═══ Reading passage

The appellant, a Negro, was convicted of rape. The crime was committed in Jones County and the indictment on which the appellant was tried was returned by a grand jury of the Circuit Court of that county, but on a motion for a change of venue the case was transferred to the Circuit Court of Forrest County, where it was tried on its merits. Before the transfer of the case to Forrest County the Circuit Court of Jones County overruled a motion to quash the indictment, the motion alleging, in effect, that there were no Negros on the grand jury which indicted the appellant and were excluded therefrom because of their race, thereby violating the appellant's right to equal protection of the laws guaranteed to him by the Fourteenth Amendment to our national Constitution. It has been definitely settled by the Supreme Court of the United States in Patton v. Mississippi, 68 S. Ct. 184, 185, 92 L.Ed. ___, and the cases cited in footnotes to the opinion there rendered, with which Court lies the final decision of all judicial questions arising under our national Constitution, that:
(1) The "exclusion of Negroes from grand and petit juries solely because of their race denied Negro defendants in criminal cases the equal protection of the laws required by the Fourteenth Amendment. . . . regardless of whether the discrimination was embodied in statute or was apparent from the administrative practices of state jury selection officials." *Page 599
(2) The "fact that no Negro had served on a criminal court grand or petit jury for" a long period of time "created a very strong showing that during that period Negroes were systematically excluded from jury service because of race."

══════
═══ Entries provided

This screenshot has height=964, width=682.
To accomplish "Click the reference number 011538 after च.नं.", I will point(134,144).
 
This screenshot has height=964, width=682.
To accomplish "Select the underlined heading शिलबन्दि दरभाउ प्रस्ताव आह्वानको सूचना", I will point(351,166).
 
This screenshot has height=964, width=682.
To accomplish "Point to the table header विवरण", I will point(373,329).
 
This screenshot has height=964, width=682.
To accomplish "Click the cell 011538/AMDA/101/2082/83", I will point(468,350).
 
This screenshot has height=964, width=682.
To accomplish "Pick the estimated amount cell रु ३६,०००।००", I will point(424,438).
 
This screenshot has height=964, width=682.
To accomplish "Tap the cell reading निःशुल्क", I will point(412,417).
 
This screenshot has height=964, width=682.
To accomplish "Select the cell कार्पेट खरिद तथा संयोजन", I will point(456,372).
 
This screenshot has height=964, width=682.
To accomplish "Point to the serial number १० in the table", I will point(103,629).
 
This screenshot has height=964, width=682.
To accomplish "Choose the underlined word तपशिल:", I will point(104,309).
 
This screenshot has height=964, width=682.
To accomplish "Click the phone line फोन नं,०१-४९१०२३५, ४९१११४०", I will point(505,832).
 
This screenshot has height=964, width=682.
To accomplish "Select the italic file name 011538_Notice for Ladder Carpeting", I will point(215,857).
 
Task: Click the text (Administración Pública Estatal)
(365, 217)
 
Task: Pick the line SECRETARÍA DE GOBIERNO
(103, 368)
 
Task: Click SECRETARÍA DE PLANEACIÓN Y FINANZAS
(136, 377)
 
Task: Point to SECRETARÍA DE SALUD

══════
═══ Entries provided

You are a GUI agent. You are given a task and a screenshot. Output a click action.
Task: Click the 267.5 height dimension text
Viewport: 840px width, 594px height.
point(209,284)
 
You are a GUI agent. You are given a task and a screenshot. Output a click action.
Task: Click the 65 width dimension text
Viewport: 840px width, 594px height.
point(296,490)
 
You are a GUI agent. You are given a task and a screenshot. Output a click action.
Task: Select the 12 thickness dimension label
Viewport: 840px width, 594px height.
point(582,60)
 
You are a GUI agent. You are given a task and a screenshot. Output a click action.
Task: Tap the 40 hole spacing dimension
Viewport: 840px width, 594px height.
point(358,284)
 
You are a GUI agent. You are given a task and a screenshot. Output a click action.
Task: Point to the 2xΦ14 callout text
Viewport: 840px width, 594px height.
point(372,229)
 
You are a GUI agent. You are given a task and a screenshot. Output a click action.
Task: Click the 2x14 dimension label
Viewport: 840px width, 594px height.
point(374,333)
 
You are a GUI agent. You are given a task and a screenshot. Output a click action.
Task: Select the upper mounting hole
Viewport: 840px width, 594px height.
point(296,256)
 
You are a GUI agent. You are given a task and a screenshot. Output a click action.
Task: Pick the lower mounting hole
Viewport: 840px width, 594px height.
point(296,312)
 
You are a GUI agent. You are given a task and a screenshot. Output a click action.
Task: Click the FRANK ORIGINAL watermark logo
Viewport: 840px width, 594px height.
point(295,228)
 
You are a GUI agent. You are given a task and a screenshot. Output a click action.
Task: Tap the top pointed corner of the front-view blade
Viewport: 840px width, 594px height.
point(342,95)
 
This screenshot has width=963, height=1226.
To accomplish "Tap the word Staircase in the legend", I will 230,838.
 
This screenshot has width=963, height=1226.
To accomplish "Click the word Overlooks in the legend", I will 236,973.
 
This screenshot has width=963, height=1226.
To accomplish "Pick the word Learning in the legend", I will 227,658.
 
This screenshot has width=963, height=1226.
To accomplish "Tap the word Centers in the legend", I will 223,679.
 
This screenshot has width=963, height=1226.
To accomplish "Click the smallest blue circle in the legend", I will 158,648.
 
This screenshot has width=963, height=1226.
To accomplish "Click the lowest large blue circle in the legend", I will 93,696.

══════

Required tasks ▸
**A.** In the court opinion, why does the court treat the law on excluding Negroes from juries as definitely settled by Patton v. Mississippi? Answer in one to three sentences.
**B.** Resume the court opinion on the rape conviction after its last sentence.

Responses by task ▸
**A.** The point was decided by the Supreme Court of the United States in that case and in the cases cited in its footnotes. That Court holds the final decision of all judicial questions arising under the national Constitution.

**B.**
(3) "When such a showing was made, it became a duty of the State to try to justify such an exclusion as having been brought about for some reason other than racial discrimination."
(4) Evidence by the public officials charged with the duty of selecting the list from which grand and petit juries are to be drawn that they did not exclude Negroes from such list because of their race, unless corroborated by public records or other substantial evidence, does not meet this burden of proof.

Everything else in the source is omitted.